Just an aside, and it comes with the caveat that I know some noncommutative algebra, but absolutely nothing about von Neumann algebra: the description you gave of the tensor product of noncommutative algebras is correct, but isn't entirely "categorical" in the following sense. Namely, a priori your "external tensor product" requires some more data --- at the least, it requires having a "forgetful" functor so that you can talk about underlying vector spaces of the algebras. But, you can give a "purely" categorical description in the Morita framework, which might be all you want. (continued) –  Theo Johnson-Freyd Jan 9 '11 at 5:13
    
(continuation) Namely, let $A,B$ be rings-up-to-Morita, and $\cal A=A\text{-Mod}$ and $\cal B=B\text{-Mod}$ their categories of modules. Then there is a category $\cal A\boxtimes\cal B$, which is the universal cocomplete category receiving a functor from $\cal A \times \cal B$ (the cartesian product in CAT) that is separately cocontinuous in each variable. By a lemma/exercise, $\cal A\boxtimes\cal B\simeq(A\otimes B)\text{-Mod}$, where $A\otimes B$ is the usual tensor product of rings. So this determines $A\otimes B$ up to Morita equivalence. Maybe something similar works for vN algebras? –  Theo Johnson-Freyd Jan 9 '11 at 5:19
    
(grr, looks like \cal is distributing farther than it should. $\cal ABC$, typeset \cal ABC, should have just the A calligraphic and the others plain math-italic. But in my previous comment it looks like it's doing it differently. Ah, well.
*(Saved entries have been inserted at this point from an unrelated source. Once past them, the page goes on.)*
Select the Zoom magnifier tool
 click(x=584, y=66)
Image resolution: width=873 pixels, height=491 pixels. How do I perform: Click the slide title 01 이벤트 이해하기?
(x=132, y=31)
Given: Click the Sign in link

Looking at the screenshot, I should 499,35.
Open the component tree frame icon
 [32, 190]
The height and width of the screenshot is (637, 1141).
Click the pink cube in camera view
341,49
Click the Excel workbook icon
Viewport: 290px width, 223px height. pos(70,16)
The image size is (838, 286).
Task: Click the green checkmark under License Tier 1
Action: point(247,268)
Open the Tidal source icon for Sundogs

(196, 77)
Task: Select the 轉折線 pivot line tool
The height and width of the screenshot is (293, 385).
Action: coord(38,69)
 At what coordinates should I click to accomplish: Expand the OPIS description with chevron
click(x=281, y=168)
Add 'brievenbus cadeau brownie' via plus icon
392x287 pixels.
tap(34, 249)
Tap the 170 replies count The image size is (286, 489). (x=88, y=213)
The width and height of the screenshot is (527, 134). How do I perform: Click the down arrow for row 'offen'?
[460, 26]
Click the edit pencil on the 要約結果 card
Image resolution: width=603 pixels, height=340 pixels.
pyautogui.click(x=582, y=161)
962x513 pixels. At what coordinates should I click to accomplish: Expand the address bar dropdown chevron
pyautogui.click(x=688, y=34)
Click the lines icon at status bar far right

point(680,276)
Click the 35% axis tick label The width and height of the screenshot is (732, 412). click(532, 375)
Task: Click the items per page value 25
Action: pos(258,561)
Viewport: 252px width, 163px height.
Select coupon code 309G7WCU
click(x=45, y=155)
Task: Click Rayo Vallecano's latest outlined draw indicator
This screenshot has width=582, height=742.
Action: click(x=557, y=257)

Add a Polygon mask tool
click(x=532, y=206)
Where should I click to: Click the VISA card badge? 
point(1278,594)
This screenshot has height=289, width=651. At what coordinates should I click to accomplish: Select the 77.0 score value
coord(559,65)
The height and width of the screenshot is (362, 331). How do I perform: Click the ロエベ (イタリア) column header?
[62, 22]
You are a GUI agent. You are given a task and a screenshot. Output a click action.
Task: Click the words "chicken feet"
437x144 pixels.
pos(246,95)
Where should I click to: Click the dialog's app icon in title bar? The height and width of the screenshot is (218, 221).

We do need preview for comments.) –  Theo Johnson-Freyd Jan 9 '11 at 5:21

1 Answer 1

I am not sure whether this helps, but along the lines of the comment of Theo Johnson-Freyd, one can say the following:

If $A,B,C$ are von Neumann algebras and $Mod(A),Mod(B),Mod(C)$ their categories of representations, then there exists a natural isomorphism between morphisms $A \to B \bar{\otimes} C$ and $Mod(B)\times Mod(C) \to Mod(A)$. Here, the representation categories are viewed as categories ${\cal D}$ fibered over (equipped with forgetful functor $U_\cal D$ to) the category of Hilbert spaces, and the product ${\cal D} \times {\cal E}$ of two such fibered categories is the product category, equipped with the forgetful functor $U_{\cal D} \times U_{\cal E}$ followed by the Hilbert space tensor product functor.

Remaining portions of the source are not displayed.